The main objective the two authors conducted this research was to make an investigation on the influence of leaders on cultural competence of the healthcare professionals. The hypothesis by the authors was that healthcare staff would be more likely to be culturally competent if their leaders were culturally competent. It was also hypothesized that the leadership effect would depend on the characteristics of the leader, including the expertise in cultural competence of the leaders.
The authors choose to conduct this research in one of the European countries, which is experiencing increase in population diversity caused by the rising international migration; Belgium. Belgium is considered an ethnically diverse country, which experiences different life experiences making it a perfect location to conduct this research. The researchers chose to conduct a cross-sectional survey between the year 2010 and 2012 obtaining data from a social network analysis in 19 in-patient services and five primary care services. The main reason for adapting this type of method is the use of little expense since data is collected routinely. This method was suitable for this research since it offers an opportunity to compare data for obtaining meaningful results. The authors used competencies in ethnicity and health questionnaires as part of the research. The use of these competencies by the authors was meant to make an evaluation and understanding of the cultural competence of the healthcare professionals. The research was able to capture the views of 507 healthcare professionals, which included 302 nurses who identified their social relationships with other healthcare professionals in the service.

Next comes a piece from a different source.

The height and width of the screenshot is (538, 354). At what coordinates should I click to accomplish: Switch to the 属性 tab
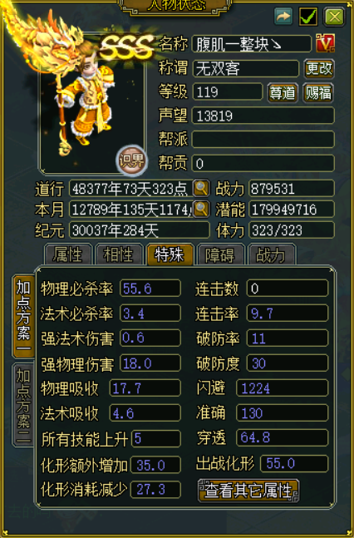[x=68, y=255]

The authors chose to have two aims for analyzing the collected data where first, the aim was description of the cultural competence of the leaders and the cultural competence of the rest of the healthcare staff and second, the association between leader cultural competence and healthcare staff cultural competence was modeled. The authors used the regression method as well as correlations to present the data.
Cultural competence of the healthcare staff was associated with the cultural competence of the leaders. This association remained significant for two specific domains of cultural competencemediation and paradigmafter controlling for contextual and socio-demographic variables. Interaction analysis suggested that the leadership effect varied with the degree of cultural competence of the leaders.
Cultural competence among healthcare professionals is acquired partly through leadership. Social relationships and leadership effects within health services should be considered when developing and implementing culturally competent strategies. This requires a cautious approach, as the most central individuals are not always the same persons as the formal leaders.
Several of factors, which included the use of cross-sectional design, which precludes inferring causality, limited the research. In addition, it is likely that cultural competence of the leaders may be the result of the average cultural competence of the healthcare staff and not the cause. In other words, it could be that the cultural competence of the leaders represents the cultural competence needs of the service. The research may also have suffered from biasness because of the use of ethnic questions in the study.
In conclusion, the researchers were able to conclude that development and implementation of cultural competence strategies require an appraisal of inter-professional relationships and a reliance on leadership role modeling within healthcare services.